── EXERCISE INPUTS

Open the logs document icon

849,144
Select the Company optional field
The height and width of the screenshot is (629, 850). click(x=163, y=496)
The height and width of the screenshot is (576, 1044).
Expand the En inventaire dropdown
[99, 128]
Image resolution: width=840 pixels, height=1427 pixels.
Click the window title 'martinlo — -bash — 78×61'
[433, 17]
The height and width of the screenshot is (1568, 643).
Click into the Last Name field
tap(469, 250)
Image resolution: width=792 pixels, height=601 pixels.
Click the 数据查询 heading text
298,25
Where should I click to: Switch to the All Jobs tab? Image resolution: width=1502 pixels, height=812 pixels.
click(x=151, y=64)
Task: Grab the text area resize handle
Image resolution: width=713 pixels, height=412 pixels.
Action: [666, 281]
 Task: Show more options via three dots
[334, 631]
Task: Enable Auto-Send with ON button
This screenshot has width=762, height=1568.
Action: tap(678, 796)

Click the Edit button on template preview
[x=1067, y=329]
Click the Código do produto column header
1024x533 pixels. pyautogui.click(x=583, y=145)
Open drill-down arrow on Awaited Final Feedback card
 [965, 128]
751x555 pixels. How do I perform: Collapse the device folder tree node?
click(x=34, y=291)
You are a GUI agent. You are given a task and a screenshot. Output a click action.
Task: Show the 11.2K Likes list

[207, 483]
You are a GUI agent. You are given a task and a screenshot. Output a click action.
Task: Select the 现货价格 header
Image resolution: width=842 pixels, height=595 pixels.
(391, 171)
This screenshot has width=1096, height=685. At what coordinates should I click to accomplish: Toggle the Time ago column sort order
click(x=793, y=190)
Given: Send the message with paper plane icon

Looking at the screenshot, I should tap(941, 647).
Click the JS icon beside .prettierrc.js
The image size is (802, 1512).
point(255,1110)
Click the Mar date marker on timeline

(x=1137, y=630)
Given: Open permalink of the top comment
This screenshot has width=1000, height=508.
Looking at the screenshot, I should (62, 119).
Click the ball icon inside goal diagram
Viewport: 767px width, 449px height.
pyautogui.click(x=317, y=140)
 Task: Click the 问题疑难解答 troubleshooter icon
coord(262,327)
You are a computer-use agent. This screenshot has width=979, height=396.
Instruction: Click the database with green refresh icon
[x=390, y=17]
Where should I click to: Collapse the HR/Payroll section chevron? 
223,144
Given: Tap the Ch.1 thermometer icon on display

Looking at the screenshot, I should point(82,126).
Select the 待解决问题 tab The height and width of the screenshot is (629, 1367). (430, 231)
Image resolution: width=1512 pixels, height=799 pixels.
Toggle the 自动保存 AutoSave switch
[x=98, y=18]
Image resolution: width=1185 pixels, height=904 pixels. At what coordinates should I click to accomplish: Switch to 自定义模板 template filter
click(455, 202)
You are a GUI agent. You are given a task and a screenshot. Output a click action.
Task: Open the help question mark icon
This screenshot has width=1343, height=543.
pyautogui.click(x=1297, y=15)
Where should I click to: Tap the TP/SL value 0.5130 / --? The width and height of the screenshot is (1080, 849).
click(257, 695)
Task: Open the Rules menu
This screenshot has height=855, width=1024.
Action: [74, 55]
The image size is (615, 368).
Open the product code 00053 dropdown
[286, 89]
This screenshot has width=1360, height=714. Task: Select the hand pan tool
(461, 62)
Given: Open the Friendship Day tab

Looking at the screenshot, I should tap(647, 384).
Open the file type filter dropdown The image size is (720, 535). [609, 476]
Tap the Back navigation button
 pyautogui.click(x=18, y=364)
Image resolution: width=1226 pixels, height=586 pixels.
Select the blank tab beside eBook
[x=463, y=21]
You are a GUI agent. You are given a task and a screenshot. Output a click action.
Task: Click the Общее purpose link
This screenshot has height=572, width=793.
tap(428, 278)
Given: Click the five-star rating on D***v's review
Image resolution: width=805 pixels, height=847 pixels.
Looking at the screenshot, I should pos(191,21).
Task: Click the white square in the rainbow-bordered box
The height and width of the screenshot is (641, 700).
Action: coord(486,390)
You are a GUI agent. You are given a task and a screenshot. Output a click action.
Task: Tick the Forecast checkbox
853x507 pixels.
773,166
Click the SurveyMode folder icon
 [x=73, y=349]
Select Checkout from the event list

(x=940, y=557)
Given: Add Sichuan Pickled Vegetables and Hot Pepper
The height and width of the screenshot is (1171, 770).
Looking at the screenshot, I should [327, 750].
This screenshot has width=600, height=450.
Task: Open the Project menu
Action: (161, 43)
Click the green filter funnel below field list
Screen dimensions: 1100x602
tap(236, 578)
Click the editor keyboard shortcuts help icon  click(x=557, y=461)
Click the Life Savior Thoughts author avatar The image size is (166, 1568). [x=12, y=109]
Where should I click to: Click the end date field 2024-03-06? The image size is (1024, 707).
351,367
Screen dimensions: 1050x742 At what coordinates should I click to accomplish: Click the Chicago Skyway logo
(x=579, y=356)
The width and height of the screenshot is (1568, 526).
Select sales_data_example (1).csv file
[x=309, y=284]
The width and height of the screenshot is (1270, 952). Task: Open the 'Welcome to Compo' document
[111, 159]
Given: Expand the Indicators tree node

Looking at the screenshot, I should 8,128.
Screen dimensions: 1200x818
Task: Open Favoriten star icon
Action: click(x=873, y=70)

────

**INSTRUCTIONS TO FOLLOW:** In the entries above, find the line with "Task: Click the white" and the line with "Click the editor", then restate word for word both of them and every line between, with nothing more.

**PROBLEM SOLUTION:**
Task: Click the white square in the rainbow-bordered box
The height and width of the screenshot is (641, 700).
Action: coord(486,390)
You are a GUI agent. You are given a task and a screenshot. Output a click action.
Task: Tick the Forecast checkbox
853x507 pixels.
773,166
Click the SurveyMode folder icon
 [x=73, y=349]
Select Checkout from the event list

(x=940, y=557)
Given: Add Sichuan Pickled Vegetables and Hot Pepper
The height and width of the screenshot is (1171, 770).
Looking at the screenshot, I should [327, 750].
This screenshot has width=600, height=450.
Task: Open the Project menu
Action: (161, 43)
Click the green filter funnel below field list
Screen dimensions: 1100x602
tap(236, 578)
Click the editor keyboard shortcuts help icon  click(x=557, y=461)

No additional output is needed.